While blasting Obama and other presidents for no strategy, its refusal to approve one of its own has cost the nation. None of the wars the United States has entered since WWII apart from Grenada and the Gulf War (Iraq War I) can be chalked up as a victory. The reasons for lack of victories ranges from flawed intelligence to miscalculation of ground strategies in theater to pushing an impossible ideological agenda for the nation's culture involved.

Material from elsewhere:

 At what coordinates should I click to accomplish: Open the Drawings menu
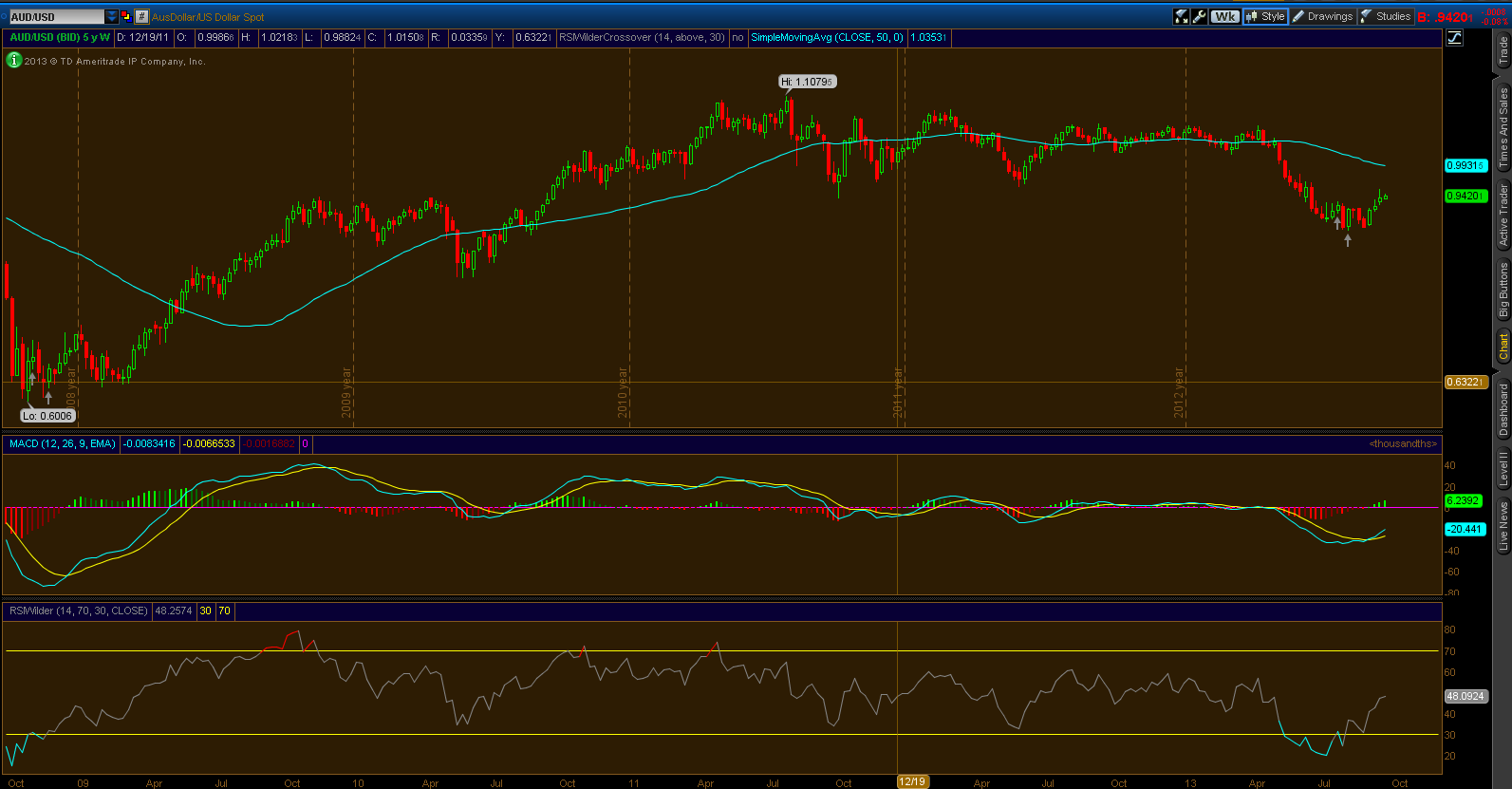pos(1322,16)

Using the Constitution's regimen provided by our Founding Fathers for Congress to "declare war" could be the check and balances that would set America straight on wars, as well as assure strategy and purpose.
Wars Not Declared by Congress Since WWII:
Korean War-1950
Vietnam War-1964
Grenada War-1983
Persian Gulf War-1990
War in Afghanistan-2001
Iraq War-2003
Syrian War-TBD
Mission:
Korean War: Stop Communist peninsula takeover (Failed)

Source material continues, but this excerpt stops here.